(Pixel coordinate grounding data)
★ ★ ★ ★ ★ ★ ★
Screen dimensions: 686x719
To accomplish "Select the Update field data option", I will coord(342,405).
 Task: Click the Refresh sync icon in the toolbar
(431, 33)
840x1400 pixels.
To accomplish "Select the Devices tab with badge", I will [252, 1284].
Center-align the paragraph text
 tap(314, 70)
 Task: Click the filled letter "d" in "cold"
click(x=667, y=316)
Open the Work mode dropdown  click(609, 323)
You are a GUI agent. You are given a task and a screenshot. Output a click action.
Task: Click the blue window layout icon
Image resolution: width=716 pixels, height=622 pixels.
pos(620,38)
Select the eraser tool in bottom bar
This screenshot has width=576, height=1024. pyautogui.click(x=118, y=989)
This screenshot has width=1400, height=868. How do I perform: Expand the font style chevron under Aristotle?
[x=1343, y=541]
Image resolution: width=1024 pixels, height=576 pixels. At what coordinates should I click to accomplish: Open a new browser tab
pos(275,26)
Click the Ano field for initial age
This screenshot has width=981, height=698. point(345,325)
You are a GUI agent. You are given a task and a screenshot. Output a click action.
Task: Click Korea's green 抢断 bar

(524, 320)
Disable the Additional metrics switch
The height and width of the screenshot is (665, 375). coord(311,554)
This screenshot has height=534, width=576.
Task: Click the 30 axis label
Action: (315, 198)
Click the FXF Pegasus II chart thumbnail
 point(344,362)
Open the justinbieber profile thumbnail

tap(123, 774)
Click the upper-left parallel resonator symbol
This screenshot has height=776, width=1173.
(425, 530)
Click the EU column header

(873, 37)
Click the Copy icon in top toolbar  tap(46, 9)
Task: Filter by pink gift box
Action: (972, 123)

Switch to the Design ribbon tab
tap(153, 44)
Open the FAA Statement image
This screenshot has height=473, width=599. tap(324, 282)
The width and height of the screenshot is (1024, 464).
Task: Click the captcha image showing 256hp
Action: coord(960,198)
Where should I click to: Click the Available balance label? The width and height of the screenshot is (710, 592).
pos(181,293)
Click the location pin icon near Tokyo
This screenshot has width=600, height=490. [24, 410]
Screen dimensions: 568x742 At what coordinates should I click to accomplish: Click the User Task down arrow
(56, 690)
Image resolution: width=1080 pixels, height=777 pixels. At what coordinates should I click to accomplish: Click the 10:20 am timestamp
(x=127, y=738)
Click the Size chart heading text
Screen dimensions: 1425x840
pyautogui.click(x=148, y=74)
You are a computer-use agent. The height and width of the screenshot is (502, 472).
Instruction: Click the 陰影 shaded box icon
★ ★ ★ ★ ★ ★ ★
Each line of the data that holds the word "will" should be copied.

To accomplish "Select the Update field data option", I will coord(342,405).
To accomplish "Select the Devices tab with badge", I will [252, 1284].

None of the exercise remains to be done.